I am now 50 and single, after having 2 embryo donation cycles in the uk last year. only getting a chemical pregnancy result from the 2nd attempt.
I had raised nk cells and was put on steriods for that , had endometrial lining scratch each time.
Now looking abroad...how did you chose your clinic?
did you go in person or skype ?
everyone says spain /greece is good ?
any replies grateful, 
nervous to travel, 
best  of luck on your fertility journey
j, xx


----------



## Stacey10 (Jun 7, 2013)

Greece has a cut off age of 50, some Spanish clinics might treat you. Slovakia has no offical age limit but clinics generally treat to 52. North Cyprus will treat up to 55-56, the.
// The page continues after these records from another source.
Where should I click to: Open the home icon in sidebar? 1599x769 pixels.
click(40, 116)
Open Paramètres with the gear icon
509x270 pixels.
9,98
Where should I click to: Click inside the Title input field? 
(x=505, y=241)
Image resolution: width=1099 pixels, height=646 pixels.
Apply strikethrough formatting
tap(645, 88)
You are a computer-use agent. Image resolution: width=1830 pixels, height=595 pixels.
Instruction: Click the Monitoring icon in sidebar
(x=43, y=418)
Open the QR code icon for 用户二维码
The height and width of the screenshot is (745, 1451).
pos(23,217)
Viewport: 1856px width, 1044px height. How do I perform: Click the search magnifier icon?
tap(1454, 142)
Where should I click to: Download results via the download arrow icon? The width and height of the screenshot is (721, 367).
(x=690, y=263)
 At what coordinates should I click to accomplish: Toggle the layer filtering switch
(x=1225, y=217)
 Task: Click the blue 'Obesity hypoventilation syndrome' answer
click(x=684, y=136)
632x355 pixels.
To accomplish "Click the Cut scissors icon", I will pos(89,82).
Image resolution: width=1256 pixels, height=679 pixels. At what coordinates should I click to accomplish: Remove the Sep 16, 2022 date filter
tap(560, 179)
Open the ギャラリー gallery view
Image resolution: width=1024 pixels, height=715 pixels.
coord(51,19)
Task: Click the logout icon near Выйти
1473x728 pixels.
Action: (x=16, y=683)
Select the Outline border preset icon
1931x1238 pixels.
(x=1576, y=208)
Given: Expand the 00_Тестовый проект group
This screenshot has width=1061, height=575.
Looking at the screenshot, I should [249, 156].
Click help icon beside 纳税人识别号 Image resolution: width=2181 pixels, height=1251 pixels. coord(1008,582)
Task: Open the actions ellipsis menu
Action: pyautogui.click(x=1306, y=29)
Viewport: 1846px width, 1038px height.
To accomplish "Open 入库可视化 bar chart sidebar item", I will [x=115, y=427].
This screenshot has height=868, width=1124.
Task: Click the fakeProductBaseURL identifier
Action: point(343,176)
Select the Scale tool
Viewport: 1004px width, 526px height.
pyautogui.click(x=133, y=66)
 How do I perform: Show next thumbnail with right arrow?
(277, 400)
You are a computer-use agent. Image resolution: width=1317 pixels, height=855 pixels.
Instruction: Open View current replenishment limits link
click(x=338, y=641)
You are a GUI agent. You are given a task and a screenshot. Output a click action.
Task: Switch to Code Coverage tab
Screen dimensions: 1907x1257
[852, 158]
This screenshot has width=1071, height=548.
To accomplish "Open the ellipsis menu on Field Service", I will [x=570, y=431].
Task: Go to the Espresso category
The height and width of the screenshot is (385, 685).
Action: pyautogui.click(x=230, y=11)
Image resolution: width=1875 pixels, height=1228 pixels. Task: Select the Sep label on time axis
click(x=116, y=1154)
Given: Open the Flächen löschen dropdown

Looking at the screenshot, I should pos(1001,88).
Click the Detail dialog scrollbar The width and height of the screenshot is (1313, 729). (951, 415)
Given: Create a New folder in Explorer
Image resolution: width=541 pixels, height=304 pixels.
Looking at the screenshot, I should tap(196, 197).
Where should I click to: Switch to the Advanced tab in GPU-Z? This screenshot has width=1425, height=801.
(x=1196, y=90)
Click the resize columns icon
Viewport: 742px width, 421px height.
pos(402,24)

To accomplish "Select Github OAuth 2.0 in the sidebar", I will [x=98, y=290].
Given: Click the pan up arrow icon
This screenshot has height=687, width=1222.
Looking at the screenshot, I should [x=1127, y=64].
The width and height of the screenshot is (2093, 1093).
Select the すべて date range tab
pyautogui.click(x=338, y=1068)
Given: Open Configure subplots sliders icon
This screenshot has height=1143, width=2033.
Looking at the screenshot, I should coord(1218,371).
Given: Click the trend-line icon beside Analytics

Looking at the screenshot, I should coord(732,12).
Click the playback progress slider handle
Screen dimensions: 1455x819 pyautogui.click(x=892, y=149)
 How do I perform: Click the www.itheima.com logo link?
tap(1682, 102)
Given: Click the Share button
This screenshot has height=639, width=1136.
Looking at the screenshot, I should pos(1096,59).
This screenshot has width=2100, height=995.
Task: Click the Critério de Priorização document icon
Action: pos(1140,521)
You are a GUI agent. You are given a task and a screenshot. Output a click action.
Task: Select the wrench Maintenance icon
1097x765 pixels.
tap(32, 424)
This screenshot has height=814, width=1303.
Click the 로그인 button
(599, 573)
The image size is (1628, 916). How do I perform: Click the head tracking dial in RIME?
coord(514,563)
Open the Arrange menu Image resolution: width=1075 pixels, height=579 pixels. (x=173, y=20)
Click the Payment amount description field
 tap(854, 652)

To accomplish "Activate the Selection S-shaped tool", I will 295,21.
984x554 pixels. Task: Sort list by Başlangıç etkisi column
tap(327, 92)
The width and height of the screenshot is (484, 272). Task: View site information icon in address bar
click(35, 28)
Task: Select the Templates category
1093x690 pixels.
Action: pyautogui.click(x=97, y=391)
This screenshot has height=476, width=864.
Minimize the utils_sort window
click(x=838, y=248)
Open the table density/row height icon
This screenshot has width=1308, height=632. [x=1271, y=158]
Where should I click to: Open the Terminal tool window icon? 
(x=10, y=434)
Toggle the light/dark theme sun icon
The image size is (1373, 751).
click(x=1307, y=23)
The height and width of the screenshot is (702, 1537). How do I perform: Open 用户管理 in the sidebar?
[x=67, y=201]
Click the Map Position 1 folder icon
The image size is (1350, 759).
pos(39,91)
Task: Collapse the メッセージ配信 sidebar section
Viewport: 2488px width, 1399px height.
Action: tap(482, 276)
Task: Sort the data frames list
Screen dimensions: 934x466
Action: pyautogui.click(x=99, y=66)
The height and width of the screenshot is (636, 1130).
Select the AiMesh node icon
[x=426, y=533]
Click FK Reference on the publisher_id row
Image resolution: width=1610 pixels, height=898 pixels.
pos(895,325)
You move onto the Ukraine clinics who also treat older women. Some clinics call double donation embryo adoption so you have to be careful that your both talking about the same thing. Some clinics offer left over embryos up for adoption while others create embryos from back up donors.


----------



## Albatross (Oct 13, 2015)

Greece treats up to your 51st birthday. Serum is popular


----------



## Stacey10 (Jun 7, 2013)

Many clinics in Greece only treat until 50 not up until 51 it all depends on each clinic and how they interpret the law.


----------



## miamiamo (Aug 9, 2015)

A few friends of mine had 1 or 2 time success with my clinic, so choice was obvious for me. Unfortunately, Poland does not treat single ladies. If you are considering IVF abroad, the international thread might be useful: https://www.fertilityfriends.co.uk/forum/index.php?board=261.0


----------